### PROBLEM TO SOLVE
Note the line containing "You are a computer-use"; from it through the last line below, give only those lines again, exactly, both ends included, skipping pictures.

(Stored items)

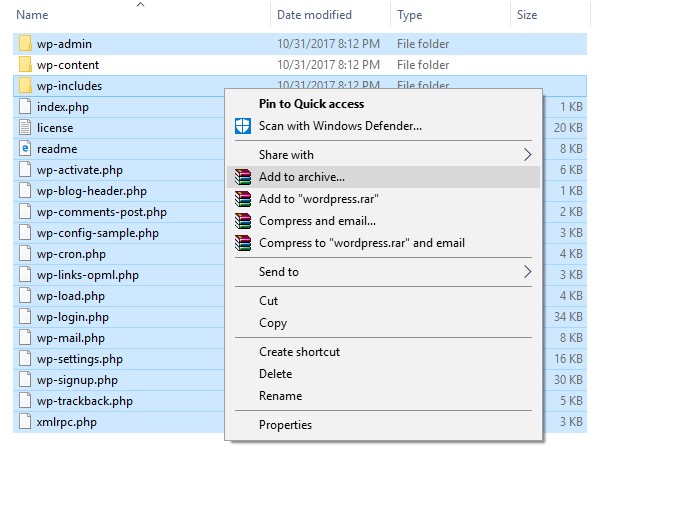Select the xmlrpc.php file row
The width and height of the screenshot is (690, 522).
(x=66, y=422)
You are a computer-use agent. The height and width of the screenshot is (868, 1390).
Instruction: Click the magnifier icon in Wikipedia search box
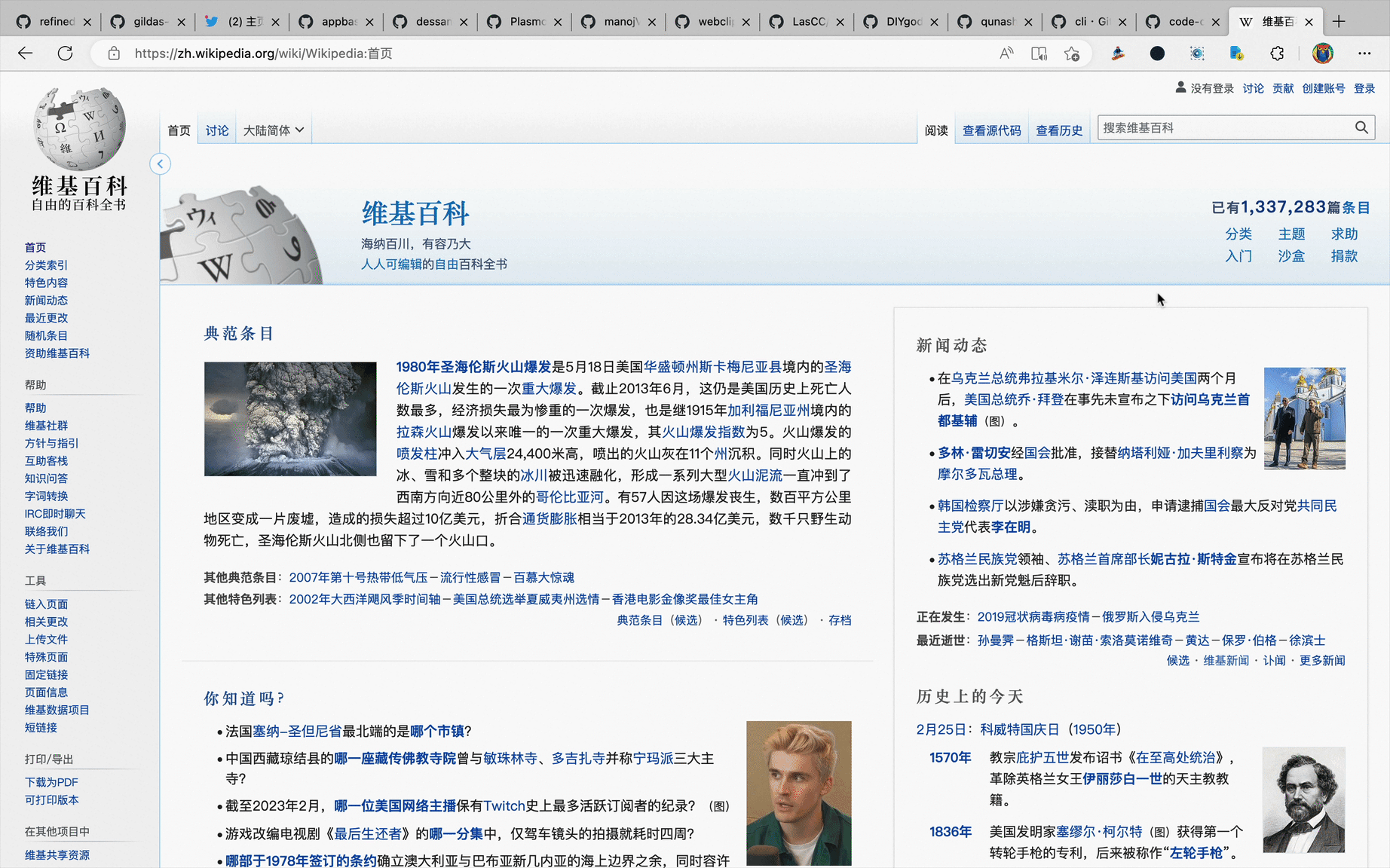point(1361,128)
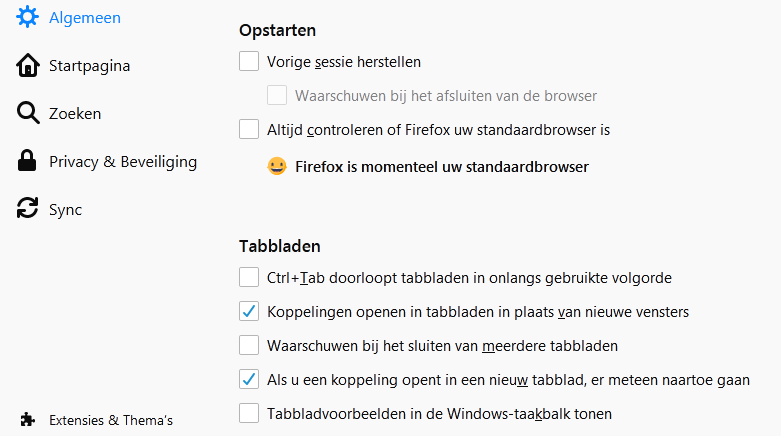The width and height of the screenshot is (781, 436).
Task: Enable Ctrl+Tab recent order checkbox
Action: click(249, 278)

### SOLUTION FOR THIS EXERCISE
You are a computer-use agent. The height and width of the screenshot is (868, 1390).
Instruction: Click the magnifier icon in Wikipedia search box
point(1361,128)
The width and height of the screenshot is (781, 436).
Task: Enable Ctrl+Tab recent order checkbox
Action: click(249, 278)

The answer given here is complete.